Basic types and functions

Math is concerned with defining sets and functions. Analogously, Haskell code is concerned with defining types and functions.

data RealVec2 = RV2 RealNumber RealNumber

rv2Norm :: RealVec2 -> RealNumber
rv2Norm (RV2 u v) = sqrt (u**2 + v**2)

rv2Scale :: RealNumber -> RealVec2 -> RealVec2
rv2Scale r (RV2 x y) = RV2 (r*x) (r*y)

rv2Add :: RealVec2 -> RealVec2 -> RealVec2
rv2Add (RV2 a1 a2) (RV2 b1 b2) = RV2 (a1+b1) (a2+b2)

The above code roughly translate to the following definitions:

A set $\mathrm{RealVec2}$,

\[\mathrm{RealVec2} = \{ (\mathrm{RV2}, x, y) \mid x, y \in \mathbb{R} \}\]

A single-variable function $\mathrm{rv2Norm}$,

\[\mathrm{rv2Norm} : \mathrm{RealVec2} \to \mathbb{R} \\ \mathrm{rv2Norm}\big((\mathrm{RV2}, u, v)\big) = \sqrt{u^2 + v^2}\]

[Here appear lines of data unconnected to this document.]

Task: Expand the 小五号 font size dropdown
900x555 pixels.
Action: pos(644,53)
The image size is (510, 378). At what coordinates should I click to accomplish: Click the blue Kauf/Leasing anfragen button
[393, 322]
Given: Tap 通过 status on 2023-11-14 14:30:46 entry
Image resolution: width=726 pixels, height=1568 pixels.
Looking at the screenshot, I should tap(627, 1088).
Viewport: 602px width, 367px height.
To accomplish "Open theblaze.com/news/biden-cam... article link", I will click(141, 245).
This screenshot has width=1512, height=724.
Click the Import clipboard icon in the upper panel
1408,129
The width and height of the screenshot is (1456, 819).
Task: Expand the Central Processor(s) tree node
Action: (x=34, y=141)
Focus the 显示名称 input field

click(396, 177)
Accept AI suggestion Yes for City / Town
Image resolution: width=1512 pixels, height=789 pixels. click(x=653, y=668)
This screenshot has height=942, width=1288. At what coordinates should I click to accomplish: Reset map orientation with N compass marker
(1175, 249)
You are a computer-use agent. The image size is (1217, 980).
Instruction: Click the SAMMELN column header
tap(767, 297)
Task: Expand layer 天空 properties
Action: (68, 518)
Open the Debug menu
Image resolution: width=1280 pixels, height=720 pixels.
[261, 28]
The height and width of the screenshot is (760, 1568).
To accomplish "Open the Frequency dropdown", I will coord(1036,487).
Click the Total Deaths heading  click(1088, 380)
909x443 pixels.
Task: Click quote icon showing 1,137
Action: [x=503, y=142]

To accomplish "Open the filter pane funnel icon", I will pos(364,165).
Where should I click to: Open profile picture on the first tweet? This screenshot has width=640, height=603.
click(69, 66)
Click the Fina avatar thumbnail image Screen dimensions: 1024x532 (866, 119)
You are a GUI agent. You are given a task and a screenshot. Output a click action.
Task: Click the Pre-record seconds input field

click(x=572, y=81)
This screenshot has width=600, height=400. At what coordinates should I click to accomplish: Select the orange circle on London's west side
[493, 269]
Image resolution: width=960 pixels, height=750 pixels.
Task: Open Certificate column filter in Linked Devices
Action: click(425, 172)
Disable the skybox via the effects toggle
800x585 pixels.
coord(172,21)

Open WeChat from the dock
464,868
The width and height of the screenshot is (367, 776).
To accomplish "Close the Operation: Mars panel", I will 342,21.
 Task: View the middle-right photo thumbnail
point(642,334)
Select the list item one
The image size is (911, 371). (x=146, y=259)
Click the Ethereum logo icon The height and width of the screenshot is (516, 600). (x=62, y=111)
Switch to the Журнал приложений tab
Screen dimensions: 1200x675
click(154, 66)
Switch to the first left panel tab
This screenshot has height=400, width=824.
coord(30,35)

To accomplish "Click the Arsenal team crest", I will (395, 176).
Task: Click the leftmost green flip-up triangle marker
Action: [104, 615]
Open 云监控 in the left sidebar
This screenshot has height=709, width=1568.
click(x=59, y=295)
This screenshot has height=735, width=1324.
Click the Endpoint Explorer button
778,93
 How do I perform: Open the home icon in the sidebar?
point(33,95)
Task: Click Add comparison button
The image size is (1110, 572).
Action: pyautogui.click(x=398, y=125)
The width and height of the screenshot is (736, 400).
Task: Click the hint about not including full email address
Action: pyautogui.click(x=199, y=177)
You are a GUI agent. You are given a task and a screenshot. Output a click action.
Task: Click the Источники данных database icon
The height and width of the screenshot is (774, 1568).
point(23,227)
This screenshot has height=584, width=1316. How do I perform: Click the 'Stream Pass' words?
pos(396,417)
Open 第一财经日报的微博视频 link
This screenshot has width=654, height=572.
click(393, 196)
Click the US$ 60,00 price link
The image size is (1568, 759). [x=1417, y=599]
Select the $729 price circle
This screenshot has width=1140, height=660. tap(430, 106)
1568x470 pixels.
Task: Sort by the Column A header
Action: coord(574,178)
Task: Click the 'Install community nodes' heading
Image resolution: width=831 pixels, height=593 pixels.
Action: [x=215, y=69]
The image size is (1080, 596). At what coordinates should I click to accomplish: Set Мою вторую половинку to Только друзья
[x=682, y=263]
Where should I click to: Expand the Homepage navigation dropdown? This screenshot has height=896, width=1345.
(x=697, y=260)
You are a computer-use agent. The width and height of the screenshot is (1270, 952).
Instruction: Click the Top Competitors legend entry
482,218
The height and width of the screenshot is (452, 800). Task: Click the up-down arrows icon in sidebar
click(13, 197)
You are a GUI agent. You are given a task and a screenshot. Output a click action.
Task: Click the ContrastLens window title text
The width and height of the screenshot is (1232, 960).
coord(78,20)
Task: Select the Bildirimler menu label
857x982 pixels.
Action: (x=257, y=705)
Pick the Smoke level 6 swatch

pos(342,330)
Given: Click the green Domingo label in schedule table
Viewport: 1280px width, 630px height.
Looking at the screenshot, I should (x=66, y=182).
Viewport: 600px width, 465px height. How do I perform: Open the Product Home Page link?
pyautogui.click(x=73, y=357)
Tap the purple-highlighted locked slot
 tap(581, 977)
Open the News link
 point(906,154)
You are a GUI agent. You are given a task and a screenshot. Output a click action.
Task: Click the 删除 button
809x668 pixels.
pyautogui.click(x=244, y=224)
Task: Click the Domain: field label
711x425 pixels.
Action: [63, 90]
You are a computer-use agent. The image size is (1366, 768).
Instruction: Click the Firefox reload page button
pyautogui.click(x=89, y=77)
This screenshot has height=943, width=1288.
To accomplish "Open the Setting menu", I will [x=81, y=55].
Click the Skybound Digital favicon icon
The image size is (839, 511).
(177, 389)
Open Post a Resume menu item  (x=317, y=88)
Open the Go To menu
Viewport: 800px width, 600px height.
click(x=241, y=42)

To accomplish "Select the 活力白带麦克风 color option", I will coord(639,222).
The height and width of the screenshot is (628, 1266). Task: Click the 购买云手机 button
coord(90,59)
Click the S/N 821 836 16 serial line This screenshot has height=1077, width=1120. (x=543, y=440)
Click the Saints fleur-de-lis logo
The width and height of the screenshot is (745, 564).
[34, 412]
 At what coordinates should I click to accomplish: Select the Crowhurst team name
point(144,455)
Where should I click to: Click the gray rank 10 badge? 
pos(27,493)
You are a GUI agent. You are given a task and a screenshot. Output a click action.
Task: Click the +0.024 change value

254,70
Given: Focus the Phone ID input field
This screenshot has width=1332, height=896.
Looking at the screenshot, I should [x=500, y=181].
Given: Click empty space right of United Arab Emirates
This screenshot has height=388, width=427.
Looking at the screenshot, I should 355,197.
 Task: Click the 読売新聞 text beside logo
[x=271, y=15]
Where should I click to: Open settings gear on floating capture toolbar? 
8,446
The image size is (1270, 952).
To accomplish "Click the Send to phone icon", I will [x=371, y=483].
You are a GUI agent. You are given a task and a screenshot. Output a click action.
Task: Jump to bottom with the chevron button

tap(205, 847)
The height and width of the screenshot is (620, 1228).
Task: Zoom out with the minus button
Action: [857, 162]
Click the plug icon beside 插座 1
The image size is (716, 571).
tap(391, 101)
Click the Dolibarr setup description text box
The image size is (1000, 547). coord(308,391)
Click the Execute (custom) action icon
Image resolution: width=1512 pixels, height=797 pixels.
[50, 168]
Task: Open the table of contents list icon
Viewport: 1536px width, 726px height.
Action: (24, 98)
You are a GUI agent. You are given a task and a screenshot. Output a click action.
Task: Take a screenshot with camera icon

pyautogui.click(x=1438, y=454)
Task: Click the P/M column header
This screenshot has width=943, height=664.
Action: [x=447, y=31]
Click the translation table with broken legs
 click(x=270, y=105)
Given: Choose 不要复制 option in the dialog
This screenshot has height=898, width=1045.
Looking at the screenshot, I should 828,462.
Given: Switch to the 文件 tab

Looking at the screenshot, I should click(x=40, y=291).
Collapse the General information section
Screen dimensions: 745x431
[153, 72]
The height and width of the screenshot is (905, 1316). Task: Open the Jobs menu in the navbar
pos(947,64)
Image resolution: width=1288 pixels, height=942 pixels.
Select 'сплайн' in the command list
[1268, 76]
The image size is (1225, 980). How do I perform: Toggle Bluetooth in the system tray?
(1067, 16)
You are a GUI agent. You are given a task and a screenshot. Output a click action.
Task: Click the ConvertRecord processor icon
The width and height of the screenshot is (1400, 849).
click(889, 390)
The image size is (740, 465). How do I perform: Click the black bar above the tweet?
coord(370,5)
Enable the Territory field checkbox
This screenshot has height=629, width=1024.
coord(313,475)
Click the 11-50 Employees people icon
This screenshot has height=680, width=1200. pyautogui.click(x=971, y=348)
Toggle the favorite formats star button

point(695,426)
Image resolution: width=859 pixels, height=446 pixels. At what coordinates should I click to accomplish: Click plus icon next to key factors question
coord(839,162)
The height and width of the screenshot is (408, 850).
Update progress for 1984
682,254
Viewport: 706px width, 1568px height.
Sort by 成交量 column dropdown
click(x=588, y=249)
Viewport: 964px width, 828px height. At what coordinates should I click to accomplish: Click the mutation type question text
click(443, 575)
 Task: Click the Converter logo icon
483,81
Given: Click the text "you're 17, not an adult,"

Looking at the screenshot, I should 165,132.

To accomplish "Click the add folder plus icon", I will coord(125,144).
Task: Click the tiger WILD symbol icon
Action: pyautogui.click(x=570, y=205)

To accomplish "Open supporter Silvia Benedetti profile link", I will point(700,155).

A two-variable function $\mathrm{rv2Scale}$,

\[\mathrm{rv2Scale} : \mathbb{R} \times \mathrm{RealVec2} \to \mathrm{RealVec2} \\ \mathrm{rv2Scale}\big( r, (\mathrm{RV2}, x, y) \big) = ( \mathrm{RV2}, rx, ry )\]

A two-variable function $\mathrm{rv2Add}$, and

\[\mathrm{rv2Add} : \mathrm{RealVec2} \times \mathrm{RealVec2} \to \mathrm{RealVec2} \\ \mathrm{rv2Add}\big( (\mathrm{RV2}, a_1, a_2), (\mathrm{RV2}, b_1, b_2) \big) = ( \mathrm{RV2}, a_1 + b_1, a_2 + b_2 )\]

A two-variable function $\mathrm{RV2}$.

\[\mathrm{RV2} : \mathbb{R} \times \mathbb{R} \to \mathrm{RealVec2} \\ \mathrm{RV2}(r_1, r_2) = ( \mathrm{RV2}, r_1, r_2 )\]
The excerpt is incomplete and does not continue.